◆ **Trecho da página**
------------------------------------------------------------------------

Costumo dizer em minhas aulas, nas que ministro e também naquelas que sou aluno, que os livros não estão desconectados da realidade, principalmente, os clássicos da literatura mundial e brasileira.
Desta forma, gostaria de tratar hoje brevemente sobre um conto que li nesta semana de ninguém mais ninguém menos que um dos nossos maiores escritores brasileiros, Lima Barreto (1881-1922). O nome do conto é Milagre do Natal, publicado em 24 de dezembro de 1921 na Revista Careta, número 705. O período da publicação é conhecido como da Primeira República no Brasil (1889-1930).
E quando digo, caro leitor/a, que principalmente a literatura clássica não está desconectada da realidade, quero me referir especificamente aos nossos dois maiores escritores brasileiros: Machado de Assis e Lima Barreto, que expressam de maneira genial as características de seu tempo.
Como abordei recentemente sobre a obra Memórias Póstumas de Brás Cubas de Machado de Assis, hoje quero falar sobre o conto Milagre do Natal de Lima Barreto. O contato e o conhecimento das obras produzidas desses autores nos permitem compreender o Brasil dos nossos dias.
Lima Barreto, quando escreve seus contos e crônicas, descortina as mazelas da Primeira República. No conto Milagre de Natal, Lima Barreto começa revelando a vida de Feliciano Campossolo Nunes, que exerce o cargo de chefe de sessão do Tesouro Nacional. Ao apresentar a personagem e a instituição na qual ele trabalha, já percebemos que se trata do período republicano no Brasil.
Campossolo, com sua mulher Dona Sebastiana e sua filha “solteira” Mariazinha, era de uma família oriunda da Bahia. Aliás, sobre isso, Dona Sebastiana se queixava muito de ter deixado o lugar onde moravam, pois, ao se mudarem para o Rio de Janeiro, para o bairro do Andaraí, dizia que ali não havia temperos para se fazer uma boa comida baiana, que ela tanto sentia falta.
Você, amigo leitor/a, deve ter estranhado a palavra “solteira” estar acima entre aspas. Não foi por acaso. Com relação à filha Mariazinha, Lima Barreto se refere a ela como a filha solteira. Antes de qualquer julgamento pela forma de o autor se referir a ela como “solteira”, é preciso entender o contexto no qual o conto foi escrito.

------------------------------------------------------------------------

◆ **Dados fornecidos**

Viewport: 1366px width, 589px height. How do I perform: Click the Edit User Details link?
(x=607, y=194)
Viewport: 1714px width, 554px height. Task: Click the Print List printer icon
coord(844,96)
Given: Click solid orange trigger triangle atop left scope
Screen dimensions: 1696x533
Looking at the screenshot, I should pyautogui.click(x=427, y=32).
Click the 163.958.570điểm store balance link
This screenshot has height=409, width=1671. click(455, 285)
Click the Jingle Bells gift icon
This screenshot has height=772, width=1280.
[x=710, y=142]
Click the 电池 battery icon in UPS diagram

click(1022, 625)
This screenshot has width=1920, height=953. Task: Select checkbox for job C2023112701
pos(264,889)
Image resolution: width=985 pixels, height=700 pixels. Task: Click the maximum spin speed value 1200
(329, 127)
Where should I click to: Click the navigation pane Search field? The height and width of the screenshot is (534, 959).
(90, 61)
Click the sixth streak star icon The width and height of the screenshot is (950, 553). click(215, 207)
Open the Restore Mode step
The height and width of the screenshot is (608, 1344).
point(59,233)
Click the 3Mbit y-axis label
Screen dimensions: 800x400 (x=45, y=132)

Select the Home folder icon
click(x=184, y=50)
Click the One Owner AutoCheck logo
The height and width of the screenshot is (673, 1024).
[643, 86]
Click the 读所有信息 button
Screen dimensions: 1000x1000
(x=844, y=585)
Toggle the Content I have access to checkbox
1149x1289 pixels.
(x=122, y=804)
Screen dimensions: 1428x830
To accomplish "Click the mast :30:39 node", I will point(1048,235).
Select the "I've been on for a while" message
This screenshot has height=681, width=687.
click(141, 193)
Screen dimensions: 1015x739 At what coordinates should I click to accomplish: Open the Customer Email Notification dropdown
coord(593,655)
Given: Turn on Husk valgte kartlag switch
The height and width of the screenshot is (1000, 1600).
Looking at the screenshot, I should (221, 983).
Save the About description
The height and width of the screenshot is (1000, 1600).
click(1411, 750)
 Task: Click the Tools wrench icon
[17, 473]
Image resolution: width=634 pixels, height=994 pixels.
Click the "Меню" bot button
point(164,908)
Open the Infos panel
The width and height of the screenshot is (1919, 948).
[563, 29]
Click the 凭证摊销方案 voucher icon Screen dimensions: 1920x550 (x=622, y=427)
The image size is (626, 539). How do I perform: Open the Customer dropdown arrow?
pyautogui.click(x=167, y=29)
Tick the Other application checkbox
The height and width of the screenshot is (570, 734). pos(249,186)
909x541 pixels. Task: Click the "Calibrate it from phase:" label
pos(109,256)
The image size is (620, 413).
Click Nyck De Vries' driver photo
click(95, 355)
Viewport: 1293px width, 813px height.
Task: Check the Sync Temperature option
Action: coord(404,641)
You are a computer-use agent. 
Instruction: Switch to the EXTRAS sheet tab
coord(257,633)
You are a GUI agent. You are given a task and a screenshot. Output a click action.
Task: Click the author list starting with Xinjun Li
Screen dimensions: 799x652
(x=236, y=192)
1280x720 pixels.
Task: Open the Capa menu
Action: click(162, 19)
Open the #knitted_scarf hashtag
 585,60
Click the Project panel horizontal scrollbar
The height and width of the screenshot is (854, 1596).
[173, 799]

------------------------------------------------------------------------

◆ **Problema**
Reproduza o artigo sobre o conto Milagre do Natal entre "Desta forma, gostaria" e "de seu tempo.", inclusive, alterando "escritores" para "autores". As linhas não desempenham nenhum papel aqui.

◆ **Resposta**
Desta forma, gostaria de tratar hoje brevemente sobre um conto que li nesta semana de ninguém mais ninguém menos que um dos nossos maiores autores brasileiros, Lima Barreto (1881-1922). O nome do conto é Milagre do Natal, publicado em 24 de dezembro de 1921 na Revista Careta, número 705. O período da publicação é conhecido como da Primeira República no Brasil (1889-1930).
E quando digo, caro leitor/a, que principalmente a literatura clássica não está desconectada da realidade, quero me referir especificamente aos nossos dois maiores autores brasileiros: Machado de Assis e Lima Barreto, que expressam de maneira genial as características de seu tempo.